UK: Labour MPs tell Burnham to ignore ‘deluded’ calls for more North Sea drilling
The Guardian Read Article

Labour MPs have urged the prospective prime minister Andy Burnham to “rule out” the development of the Rosebank oilfield in the North Sea, reports the Guardian. It notes that “at least 60 Labour MPs and MSPs” have so far made their opposition to the development known and that “many” have urged Burnham in public and in private “not to give in to special pleading”. The newspaper continues that Burnham did not mention the North Sea in a speech on Monday [although he did mention oil hub Aberdeen] and has previously called himself “open-minded” on the issue. The Guardian also points to new research which indicates the oilfield would produce “as much carbon dioxide as the UK does in 10 months”. BusinessGreen covers calls from the Electrify Britain campaign group for Burnham to deliver a plan to tackle high energy bills.

MORE ON UK:

  • The Press Association and Times cover calls from the UK car trade body SMMT for the “zero emission vehicle” mandate to be “reformed”. [Despite frequent claims to the contrary, the industry is meeting the policy’s targets for EV sales.]
  • Reuters reports on separate SMMT claims that local sourcing requirements coming into effect for EVs and hybrids traded with the EU will cost the industry £1.4bn.
  • Renewables in the UK set a new generation record in the first quarter of 2026, according to government figures covered by BusinessGreen.
  • The Guardian: “Reform UK chair of Welsh environment committee may ‘undermine scrutiny’, says thinktank.”
  • The Daily Express reports claims from a Conservative peer that including shipping and aviation emissions in UK carbon budgets will be “deeply damaging”.
  • The Times covers analysis finding that a “million” low-income households spend more on levies on energy bills than they do on fresh vegetables (£2.43 vs £2.30). 
Red alerts issued over heatwave in Italy and Balkans
Sky News Read Article

There is ongoing coverage of the record-breaking heatwave in Europe.
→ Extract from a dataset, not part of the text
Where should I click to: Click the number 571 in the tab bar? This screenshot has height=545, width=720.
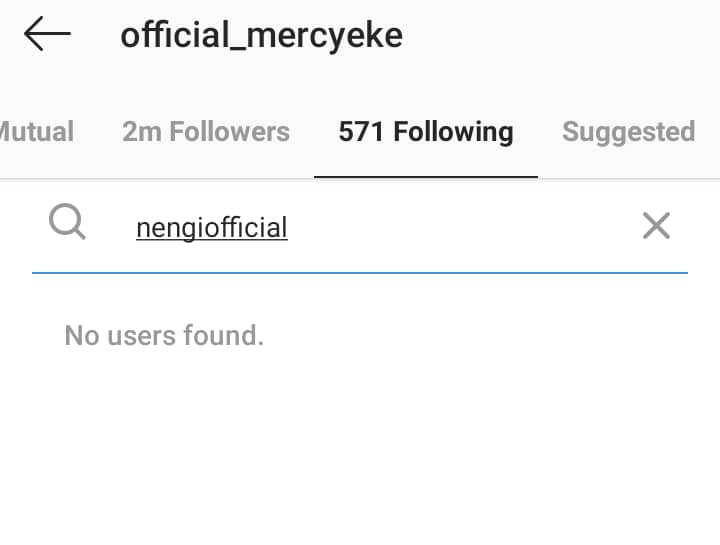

Sky News reports that red alerts for extreme heat have been issued in Italy and Croatia. Serbia’s weather service has warned of temperatures reaching 39C, it says, adding that both Croatia and Albania have seen wildfires. The outlet notes that French prime minister Sebastien Lecornu said he was keeping the country’s health emergency response plan at “its highest level” for the coming days in view of “a possible recurrence of a heatwave episode”. Le Monde reports that just shy of 16,000 households are without electricity in Paris and the departments of le Nord and l’Aisne due to the recent heatwave. A separate article in Le Monde says that France’s Green Party announced plans to put forward a vote of no confidence in the government over its heatwave response. Reuters covers numbers from the French government which estimate that the earlier May heatwave had caused 300 excess deaths.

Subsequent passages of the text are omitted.